Ilustración: Mirta Parra.

Primer lugar

Como la Botota

Todos lloramos cuando mataron al Dylan en la esquina de Bulnes con Orompello. Era uno de esos travestis que querían ser como la Botota, famosa y rica. A todos nos cuenteaba con que algún día lo iríamos a visitar a su casa en El Venado y saldríamos en sus botes por la Laguna Grande. Esa noche se lo pitearon unos patos malos de la Pedro del Río, le quitaron la cartera, las joyas y la chaqueta que se había comprado en el mall. El del Trébol. En su casa quedó la foto de Felipito. Hoy la arrienda un estudiante.

Alejandro Gallegos Arriagada, 27 años, Concepción

Ilustración: Mario Aravena.

Talento Infantil

Competencia de familias

Un día mis papás se separaron y, desde entonces, están en competencia. Mi mamá se compró un auto y mi papá también. La esposa de mi papá está embarazada y mi mamá también.

Javiera Bastías León, 10 años, Hualpén

Ilustración: Ángela Rabanal.

Talento Joven

La lectora

Dicen que sólo algunos tienen la suerte de verla, se comenta que jamás toma la misma micro en Concepción y que, si la encuentras dos veces un mismo día, está leyendo un libro distinto. Algunos la llaman «la ladrona de libros penquista», pero yo prefiero llamarla «la lectora». Esa tarde tuve la oportunidad de encontrarla en una «golondrina», iba a hablarle pero no me atreví. Estaba tan sumida en aquel libro que fui incapaz de interrumpirla; pareciera que para ella ya no existían pasajeros ni colón. Había logrado convertir su propio libro en realidad y a nosotros en personajes secundarios.

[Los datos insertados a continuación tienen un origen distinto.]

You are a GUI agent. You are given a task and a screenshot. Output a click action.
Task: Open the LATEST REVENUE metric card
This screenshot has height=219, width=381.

Dominique Valdebenito Soto, 17 años, Talcahuano

Ilustración: Catalina Bu.

Talento Mayor

El escritor

Tenía un mal presentimiento, pero al fin acepté. Nos reunimos en el salón de un hotel en Concepción, mi ciudad. Cada uno de mis excompañeros de universidad contó su historia, y descubrí que todos se habían casado, que tenían hijos y que ocupaban puestos importantes en distintas empresas del país. En mi turno confesé que, en consecuencia, era yo la oveja negra del grupo porque seguía soltero y carecía de un trabajo estable. Y rebalsé el vaso cuando revelé que sobrevivía apenas vendiendo mis propios libros, los que financiaba con humillantes aportes hechos por profesionales exitosos como ellos.

Antonio Álvarez Bürger, 69 años, Talcahuano

Ilustración: Catalina Bu.

Mención Honrosa

Elipsis

Entre la Concepción y San Pedro hay por lo menos cuatro evangelios de distancia.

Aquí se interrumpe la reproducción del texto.